Screenshot and document pointing records
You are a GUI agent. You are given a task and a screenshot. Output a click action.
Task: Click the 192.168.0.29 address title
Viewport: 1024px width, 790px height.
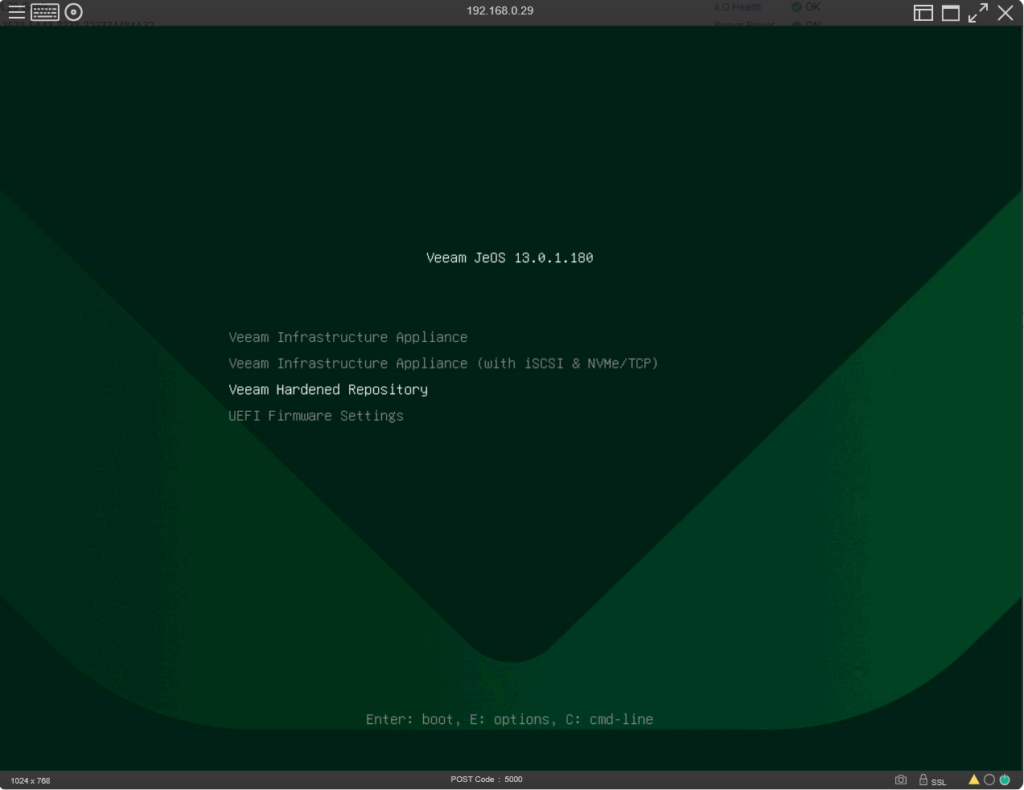pos(500,11)
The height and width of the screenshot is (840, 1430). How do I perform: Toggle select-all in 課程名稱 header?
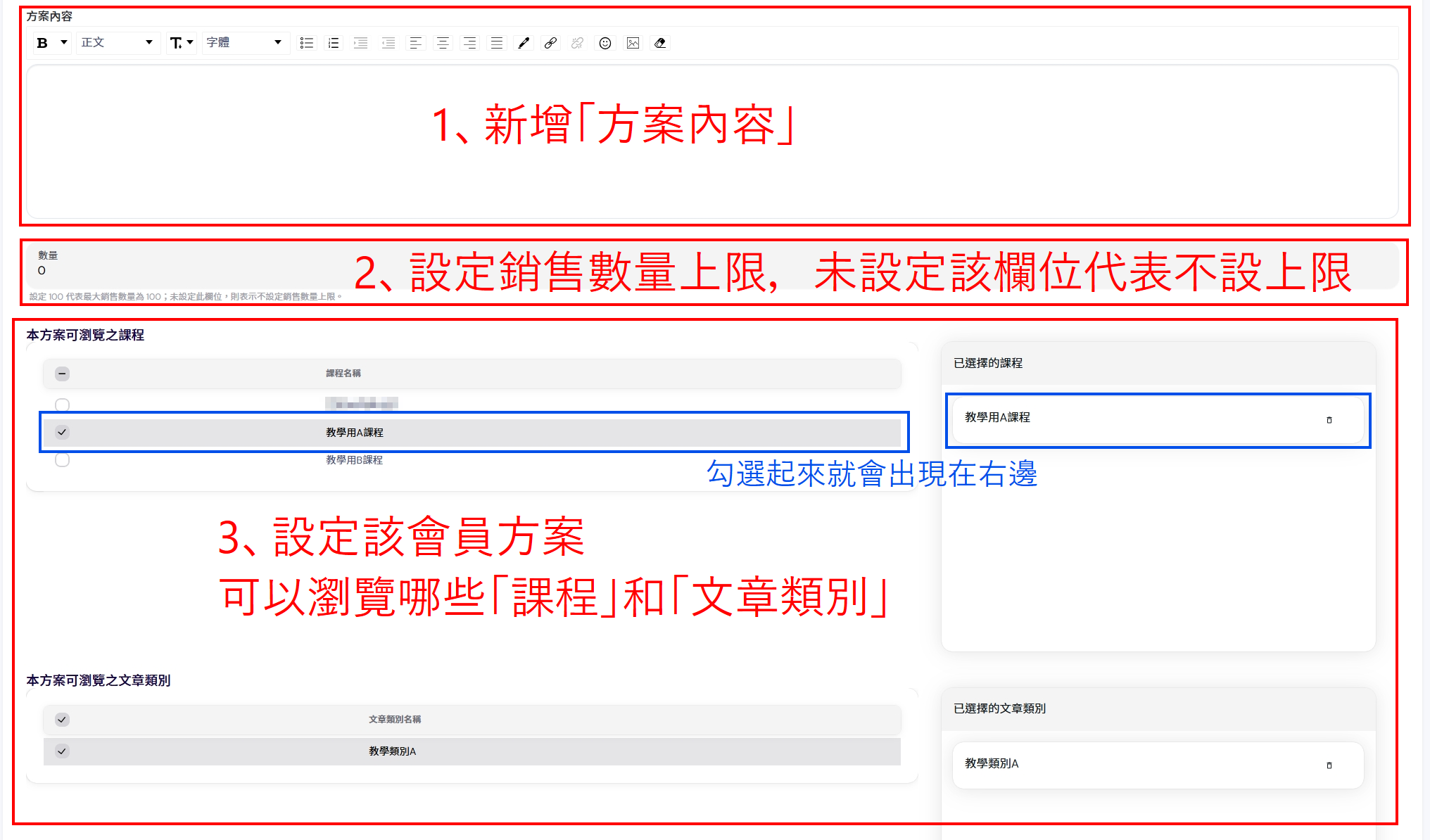pos(62,374)
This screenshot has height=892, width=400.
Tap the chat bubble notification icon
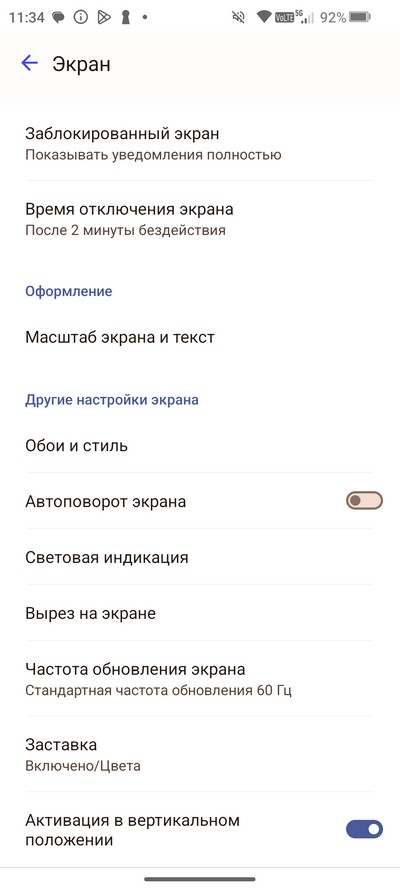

- [What the task requires]: Rewrite the records with every "screenshot" changed to "screen capture" and nothing else altered. Omit the pictures from your answer.

- [Output below]:
You are a GUI agent. You are given a task and a screen capture. Output a click action.
Task: Click the 192.168.0.29 address title
Viewport: 1024px width, 790px height.
pos(500,11)
The height and width of the screen capture is (840, 1430). How do I perform: Toggle select-all in 課程名稱 header?
pos(62,374)
This screen capture has height=892, width=400.
Tap the chat bubble notification icon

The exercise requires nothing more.